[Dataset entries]

====

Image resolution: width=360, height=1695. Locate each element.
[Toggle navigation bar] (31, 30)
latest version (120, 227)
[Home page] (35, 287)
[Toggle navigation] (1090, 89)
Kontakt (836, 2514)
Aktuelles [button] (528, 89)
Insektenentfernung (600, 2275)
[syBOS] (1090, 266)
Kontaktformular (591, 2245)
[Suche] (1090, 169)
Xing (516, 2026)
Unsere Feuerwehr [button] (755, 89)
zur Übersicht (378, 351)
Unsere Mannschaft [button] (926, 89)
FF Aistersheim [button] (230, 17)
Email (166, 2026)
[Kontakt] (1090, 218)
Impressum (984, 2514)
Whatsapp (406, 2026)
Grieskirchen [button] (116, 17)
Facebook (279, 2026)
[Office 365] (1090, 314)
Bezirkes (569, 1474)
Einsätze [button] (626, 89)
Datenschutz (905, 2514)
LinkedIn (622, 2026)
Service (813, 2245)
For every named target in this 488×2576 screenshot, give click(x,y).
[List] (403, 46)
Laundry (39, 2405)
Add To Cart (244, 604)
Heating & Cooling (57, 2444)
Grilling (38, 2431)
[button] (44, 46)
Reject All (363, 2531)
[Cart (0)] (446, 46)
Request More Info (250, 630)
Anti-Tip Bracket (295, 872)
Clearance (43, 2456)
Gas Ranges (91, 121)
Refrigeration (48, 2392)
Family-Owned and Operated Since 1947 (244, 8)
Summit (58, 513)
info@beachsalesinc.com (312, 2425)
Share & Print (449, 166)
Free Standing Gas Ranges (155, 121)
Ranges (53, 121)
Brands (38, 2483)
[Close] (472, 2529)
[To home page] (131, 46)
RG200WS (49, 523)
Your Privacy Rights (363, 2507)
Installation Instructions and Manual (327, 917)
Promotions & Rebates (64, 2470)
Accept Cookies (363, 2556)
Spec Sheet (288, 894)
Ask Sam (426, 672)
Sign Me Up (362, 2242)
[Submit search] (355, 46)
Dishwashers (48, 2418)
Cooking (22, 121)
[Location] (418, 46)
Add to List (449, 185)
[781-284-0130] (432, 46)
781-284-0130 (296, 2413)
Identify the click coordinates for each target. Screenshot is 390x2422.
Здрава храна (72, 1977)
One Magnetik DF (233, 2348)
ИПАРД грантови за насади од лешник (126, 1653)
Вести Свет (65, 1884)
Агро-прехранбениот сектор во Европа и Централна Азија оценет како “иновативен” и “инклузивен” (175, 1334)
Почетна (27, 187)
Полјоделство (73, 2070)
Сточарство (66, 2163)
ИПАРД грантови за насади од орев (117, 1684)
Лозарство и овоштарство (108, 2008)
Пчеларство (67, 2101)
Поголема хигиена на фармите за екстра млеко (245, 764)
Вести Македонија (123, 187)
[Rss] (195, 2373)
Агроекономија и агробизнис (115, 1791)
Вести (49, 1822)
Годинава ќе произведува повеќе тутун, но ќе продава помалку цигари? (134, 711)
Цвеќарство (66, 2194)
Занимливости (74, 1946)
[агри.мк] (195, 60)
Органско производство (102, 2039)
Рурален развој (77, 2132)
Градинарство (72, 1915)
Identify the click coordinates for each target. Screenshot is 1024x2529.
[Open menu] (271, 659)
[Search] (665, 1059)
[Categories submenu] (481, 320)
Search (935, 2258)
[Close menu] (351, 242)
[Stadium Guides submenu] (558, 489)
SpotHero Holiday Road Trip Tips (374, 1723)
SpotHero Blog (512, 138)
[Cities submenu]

====

» Directions for this task:
Please output exactly the lines between the one holding "latest version (120, 227)" and the one holding "Здрава храна (72, 1977)" in the records above, inclusive, and nothing more.

» Solution to the problem:
latest version (120, 227)
[Home page] (35, 287)
[Toggle navigation] (1090, 89)
Kontakt (836, 2514)
Aktuelles [button] (528, 89)
Insektenentfernung (600, 2275)
[syBOS] (1090, 266)
Kontaktformular (591, 2245)
[Suche] (1090, 169)
Xing (516, 2026)
Unsere Feuerwehr [button] (755, 89)
zur Übersicht (378, 351)
Unsere Mannschaft [button] (926, 89)
FF Aistersheim [button] (230, 17)
Email (166, 2026)
[Kontakt] (1090, 218)
Impressum (984, 2514)
Whatsapp (406, 2026)
Grieskirchen [button] (116, 17)
Facebook (279, 2026)
[Office 365] (1090, 314)
Bezirkes (569, 1474)
Einsätze [button] (626, 89)
Datenschutz (905, 2514)
LinkedIn (622, 2026)
Service (813, 2245)
For every named target in this 488×2576 screenshot, give click(x,y).
[List] (403, 46)
Laundry (39, 2405)
Add To Cart (244, 604)
Heating & Cooling (57, 2444)
Grilling (38, 2431)
[button] (44, 46)
Reject All (363, 2531)
[Cart (0)] (446, 46)
Request More Info (250, 630)
Anti-Tip Bracket (295, 872)
Clearance (43, 2456)
Gas Ranges (91, 121)
Refrigeration (48, 2392)
Family-Owned and Operated Since 1947 (244, 8)
Summit (58, 513)
info@beachsalesinc.com (312, 2425)
Share & Print (449, 166)
Free Standing Gas Ranges (155, 121)
Ranges (53, 121)
Brands (38, 2483)
[Close] (472, 2529)
[To home page] (131, 46)
RG200WS (49, 523)
Your Privacy Rights (363, 2507)
Installation Instructions and Manual (327, 917)
Promotions & Rebates (64, 2470)
Accept Cookies (363, 2556)
Spec Sheet (288, 894)
Ask Sam (426, 672)
Sign Me Up (362, 2242)
[Submit search] (355, 46)
Dishwashers (48, 2418)
Cooking (22, 121)
[Location] (418, 46)
Add to List (449, 185)
[781-284-0130] (432, 46)
781-284-0130 (296, 2413)
Identify the click coordinates for each target. Screenshot is 390x2422.
Здрава храна (72, 1977)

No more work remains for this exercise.